Por um lado, você diminui o combustível no carro, mas, por outro, você aumenta ainda mais a escala de veículos usando isso. Nós temos, ainda, muitos estados em que falta um diferencial tributário e, não se chegando à paridade de eficiência energética, você ainda não tem um consumo amplo de etanol. A ideia é que o consumo de etanol fique cada vez mais pulverizado Brasil afora.
Agora, entrando na questão da próxima safra. Em 2018/19, as usinas maximizaram a produção de etanol e as vendas de hidratado atingiram valores recordes. A perspectiva é que isso continue em 2019/20?
A safra 2019/20 deve ser, de novo, mais alcooleira, dados os melhores resultados. A política do governo de preços flutuantes do petróleo – lastreados no mercado internacional e no câmbio – tem contribuído para que o etanol tenha remunerado melhor as unidades em alguma medida. Assim, a perspectiva é termos uma safra alcooleira de novo, mas não dá para dizer ainda se isso será tão acentuado como no ano passado, até porque essa nova safra deve atrasar um pouquinho. Mas, ainda assim, certamente será uma safra mais alcooleira.
Na safra que está terminando, muitas companhias e até mesmo grandes grupos tiveram dificuldades e resultados aquém do esperado pela carência de matéria-prima. A princípio, as estimativas apontam que a moagem de cana em 2019/20 não será muito diferente. Esse deve ser um desafio para o setor?
O setor tem sofrido sequelas do governo Dilma, com o controle de preço da gasolina e o esmagamento das margens do etanol. No entanto, com o RenovaBio e toda essa mentalidade de incremento da eficiência energética, e também econômica, o que nós estamos vendo é uma verdadeira revolução.

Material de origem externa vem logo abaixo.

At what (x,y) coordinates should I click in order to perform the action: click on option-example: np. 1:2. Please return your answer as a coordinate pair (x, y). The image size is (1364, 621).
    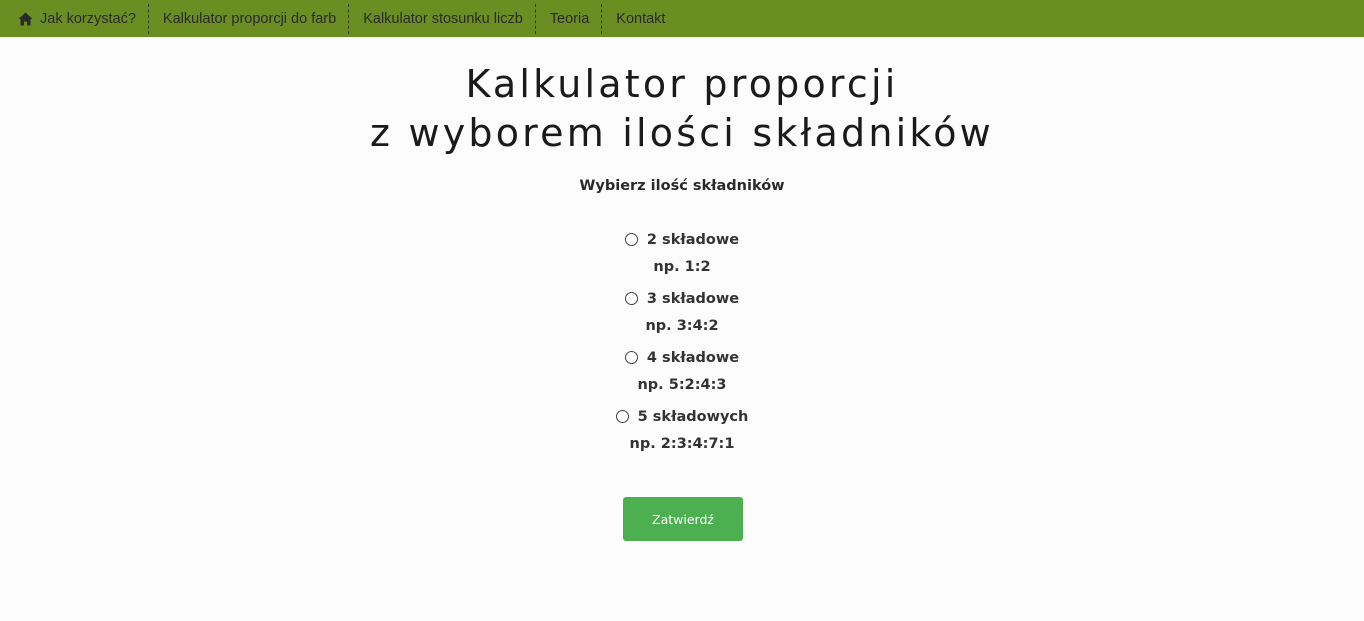
    Looking at the image, I should click on (682, 267).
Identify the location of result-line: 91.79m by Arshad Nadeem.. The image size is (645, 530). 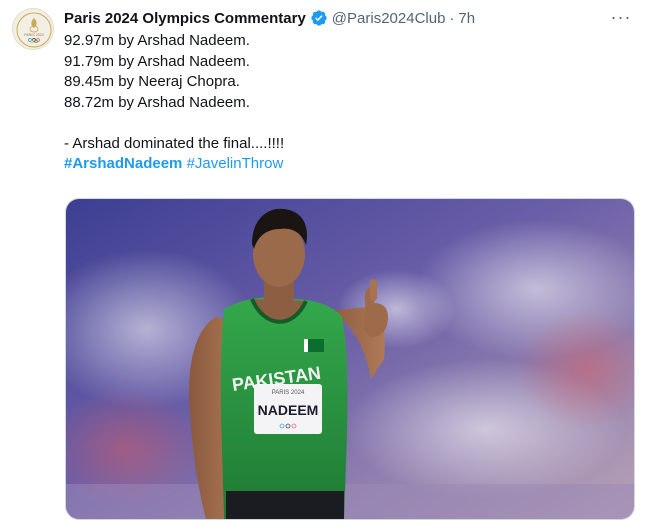
(157, 61).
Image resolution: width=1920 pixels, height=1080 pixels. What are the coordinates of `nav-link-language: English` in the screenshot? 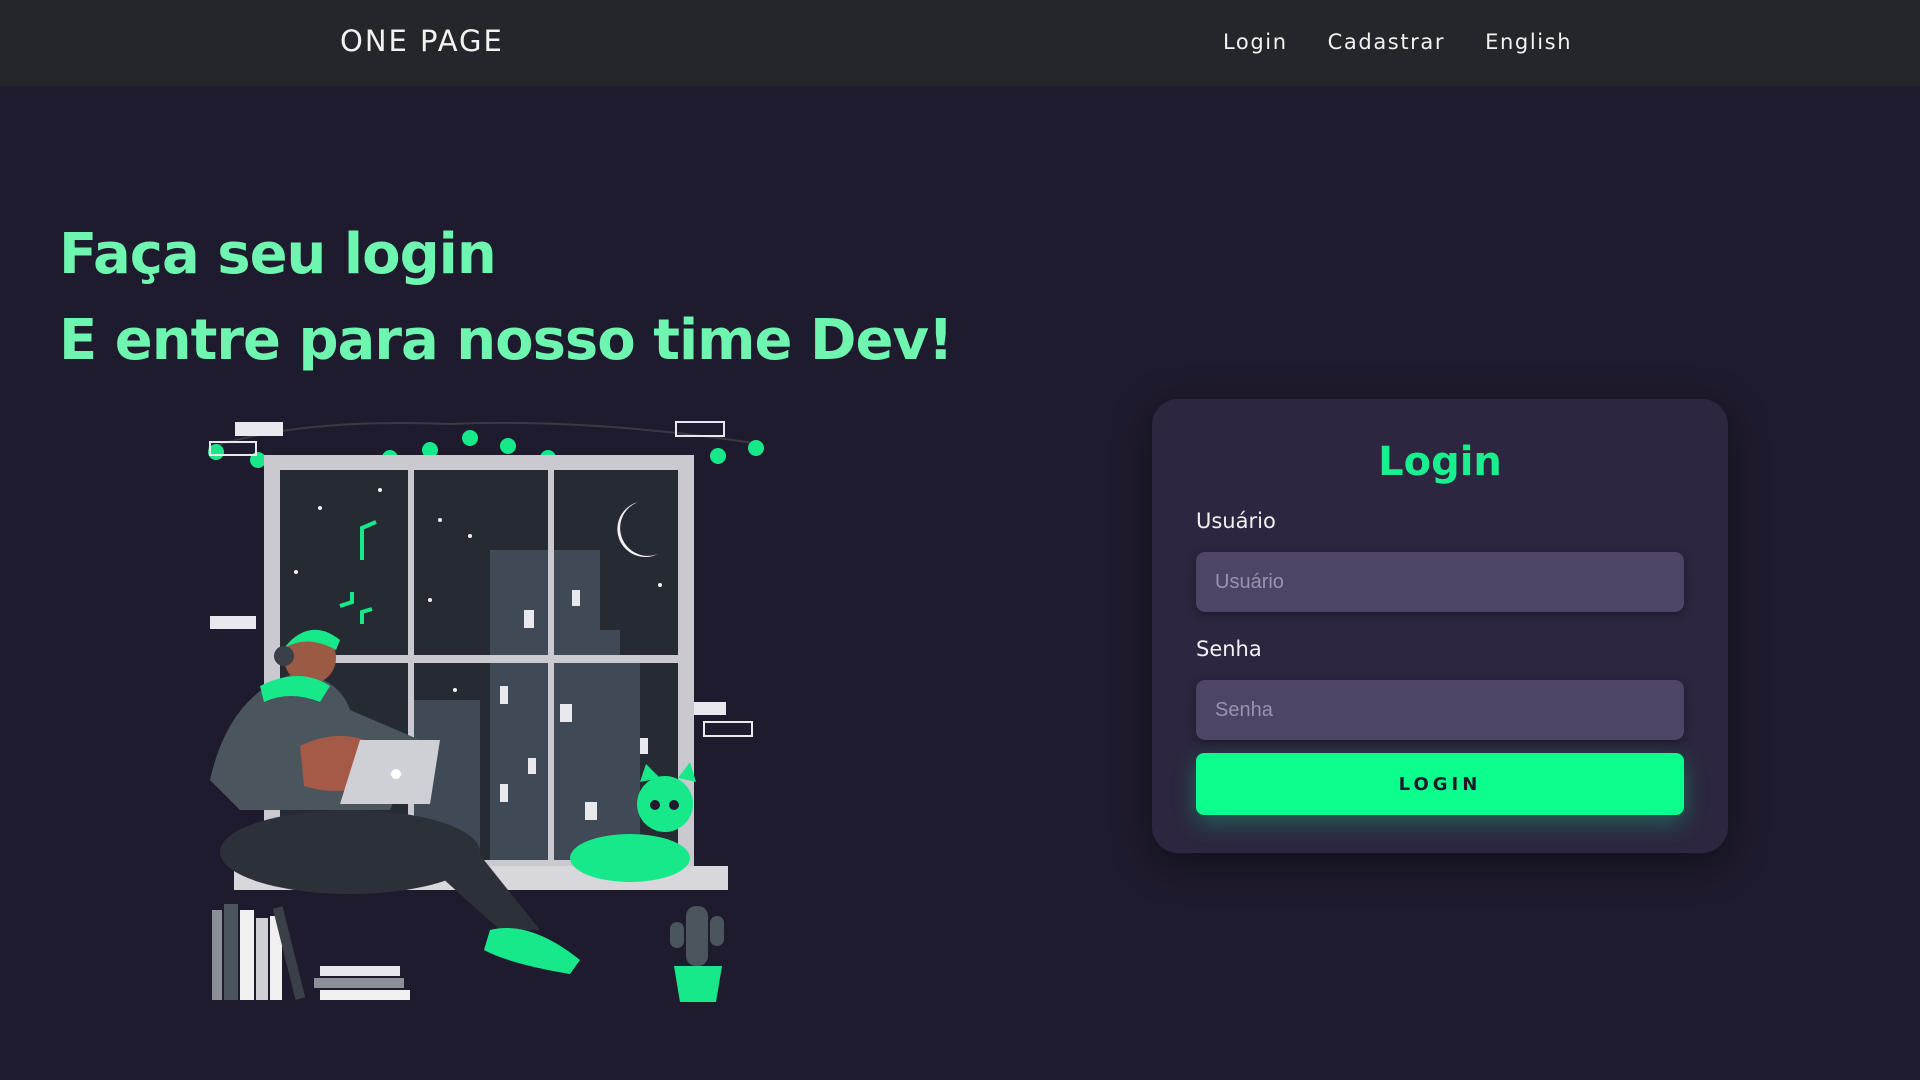 It's located at (1528, 42).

O setor sucroenergético tem sido uma das pontas de lança da agricultura 4.0, da informatização, das melhores práticas, e assim por diante. Eu tenho profunda convicção de que, embora esses movimentos geram resultados de médio e longo prazo, nós já estamos percebendo, no curto prazo, os efeitos de todo esse processo em um dos setores mais resilientes da economia brasileira, que é o sucroenergético.
Então, você acredita que a tendência é de crescimento?
Sem dúvida. É claro que ainda temos desafios, mas a perspectiva da política do RenovaBio – ou seja, uma política de previsibilidade, de maior demanda por etanol e assim por diante – já está provocando seus efeitos. A Fenasucro, no ano passado, faturou 7% a mais do que no ano anterior e todos os especialistas se deram conta de que isso se deu em função das perspectivas trazidas pelo RenovaBio. Agora, estamos trabalhando, torcendo e colaborando para as reformas macroeconômicas propostas pelo governo, porque elas serão a garantia de que nós teremos mais investimentos, mais credibilidade no Brasil e um fluxo de capital destinado a investimentos maior, o que vai beneficiar o país, o setor empreendedor como um todo e o sucroenergético em especial.